Herman Melville’s most famous work is Moby-Dick, which I have not read. This book is my reading text for Coursera’s The Fiction of Relationship by Brown’s University.
This book consists of two short stories, Bartleby the Scrivener and Benito Cereno.
The first, a short 45-page story, is a narration from a lawyer, who employs scriveners, or copyists, before the invention of photo-copy machines, or Xerox, and perhaps even before carbon papers. Scriveners copy pages of legal documents, a tedious job. Before the employment of Bartleby, the lawyer has two scriveners by the nicknames Turkey and Nippers, both of whom have the idiosyncrasies of having mood swings according to a particular part of day. Turkey works well in the morning and becomes intolerable after lunch, while Nippers is the opposite. But being the kind-hearted man that the lawyer is, the two remain employable despite working only half a day. Bartleby comes into employment and proves to be an efficient scrivener, working day and into the night. But when he was asked to proof check the copies, replied, ‘I’d prefer not to.’ This is also his reply to other errands requested of him, until one day, he’d ‘prefer not to’ do any more work and yet refuses to leave the office. The lawyer couldn’t make him leave and being the compassionate man, decides to move his office instead of getting the police. Still, Bartleby refuses to leave and is sent to jail by the landlord, where he’d prefer not to eat, and eventually starves to death.
Storyline aside, the author manages to articulate the turmoil felt by the lawyer for having such an employee. He wants to help Bartleby but is helpless. Yet he couldn’t leave Bartleby in his employment, as he, as well as Turkey and Nippers, are being affected by Bartleby, and all start using ‘I’d prefer not to…’ in their conversations. This part was hilarious to read.
The second story, Benito Cereno, is the most difficult story in the English language I have ever read. The sentence structure is abrupt, the vocabulary difficult, and the setting, being on a ship, is filled with unfamiliar nautical terms. Yet the mystery excites, the plot thickens and the character of the narrator, as he self-debates, proof the challenge worthy to the end. To prevent spoiler, I shan’t reveal the storyline, except that the narrator, an American Captain Delano, in 1799, while berthed at a deserted harbor, boarded a Spanish trading ship with African slaves aboard to render the crew and its Captain Benito assistance with water and food. He finds the relationship between the Spanish Captain and his slave Babo a strangely close one. Unbeknownst to him, something sinister is brewing before his eyes, something his intuition senses, but his rational thinking refuses to abide to.
Many times, I had to read the sentence a few times to get what the narrator is trying to describe. Patience is definitely needed in reading this book. I give an example here where he describes his suspicions on the Spanish Captain and how quickly his rational side banishes the thought:
The alleged Don Benito was in early manhood, about twenty-nine or thirty.

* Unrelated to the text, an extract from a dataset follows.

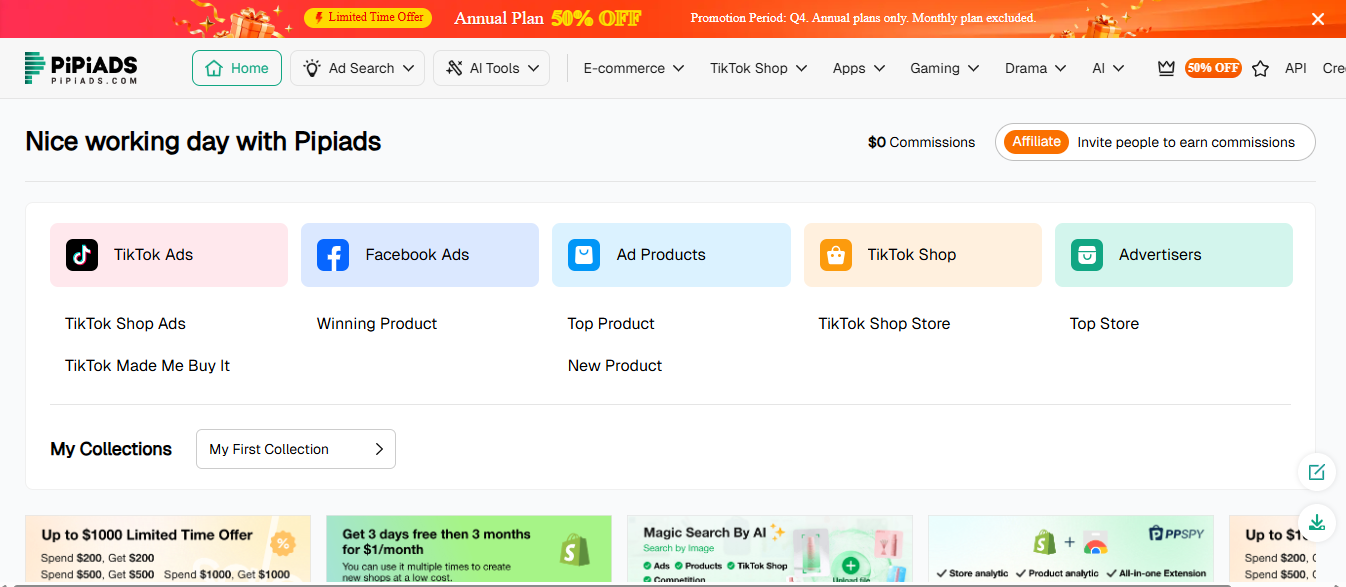Expand the E-commerce dropdown menu

click(632, 68)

To assume a sort of roving cadetship in the maritime affairs of such a house, what more likely scheme for a young knave of talent and spirit? But the Spaniard was a pale invalid. Never mind. For even to the degree of simulating mortal disease, the craft of some tricksters had been known to attain. To think that, under the aspect of infantile weakness, the most savage energies might be couched, those velvets of the Spaniard but the silky paw to his fangs.

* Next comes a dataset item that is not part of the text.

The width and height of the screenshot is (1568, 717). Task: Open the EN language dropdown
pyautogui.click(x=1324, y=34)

From no train of thoughts did these fancies come; not from within, but from without; suddenly, too, and in one throng, like hoar frost; yet as soon as vanish as the mild sun of Captain Delano’s good nature regains its meridian.
In another paragraph, he describes a room:
The similitude was heightened, if not originally suggested, by glimpses of the surrounding sea; since, in one aspect, the country and the ocean seem cousins-german. (huh?)
I am glad to find out that my classmates also have difficulties reading this.